Following a Post-Surgery Routine Will Help Patients Heal and Regain Strength

After surgery you will go to the post-anesthesia care unit (PACU). You will be there for about two hours. Your parents or two family members will be able to visit you in the PACU. When you go to your hospital room, you will start a regular routine that your nurses will explain to you and help you with.

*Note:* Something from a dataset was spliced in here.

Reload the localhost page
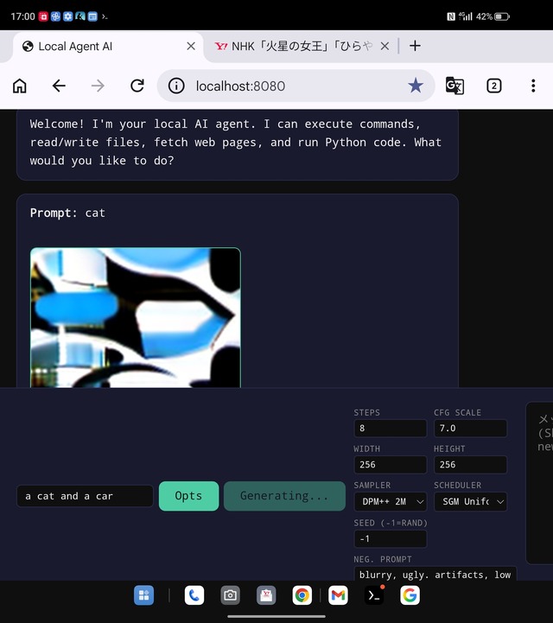This screenshot has height=623, width=553. pos(137,86)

This routine consists of the following:

  • Your nurses will turn you in bed every two hours so you will not become stiff and sore from lying in one position. You will switch between lying on your back and your sides.
  • You will do simple leg exercises to keep your muscles in tone. Your nurse will show you how to do these exercises before surgery, and will remind you when you need to do them.
  • You will be shown how to do breathing exercises using a device called an incentive spirometer. This will help you take deep breaths and keep your lungs clear.
  • Your nurse will take your vital signs (temperature, pulse, respiration and blood pressure) every two hours. All of the above – turning, leg and breathing exercises and taking your vital signs – will take place about every two hours for several days after your surgery. Please be sure to let your nurses know how you are feeling. Remember, they are there to help you.

Spine surgery is a long operation, and every part of your body will have been asleep. Until you are drinking well and eating, an IV (fluids by vein) will give you all the nourishment you need.

2 to 3 Days Post-Surgery

Two to three days after surgery, you may experience what we call a “mood swing.” Although you are healing and feeling better, your body and emotions will be reacting to the surgery. You may have feelings that you cannot explain – some people get cranky, others may feel sad and want to cry. This mood swing usually lasts a day or two and means that you are on the road to recovery.

Your family can be with you as much as you like. The pain medicine you will be given after surgery will make you sleepy, so you may not feel like seeing friends.

The first day after your surgery you will begin getting out of bed. At first your legs will feel weak and a little wobbly. Within a short time, your strength will return and you will be able to walk around by yourself.

By the third day you will be able to eat regular foods, go to the bathroom by yourself and manage without too much help. This is when it is time to go home.

Returning Home

Once you are home, you can gradually return to normal activities. You will not need special care during this period, but as with any surgery, it will take time to get all your strength back. Begin doing things slowly, and rest when you become tired. Feeling tired is normal – nap if you want to, but do not stay in bed all day. Your body needs activity to get back into shape and lying around is not good for you. Increasing your activity not only helps to heal your back, but it also makes you feel better. Plan on returning to school about two weeks after you leave the hospital. If you work, you will probably be able to return to work a month after your surgery. Your doctor and nurses will give you specific instructions about physical activities and will also tell you what you can and cannot do.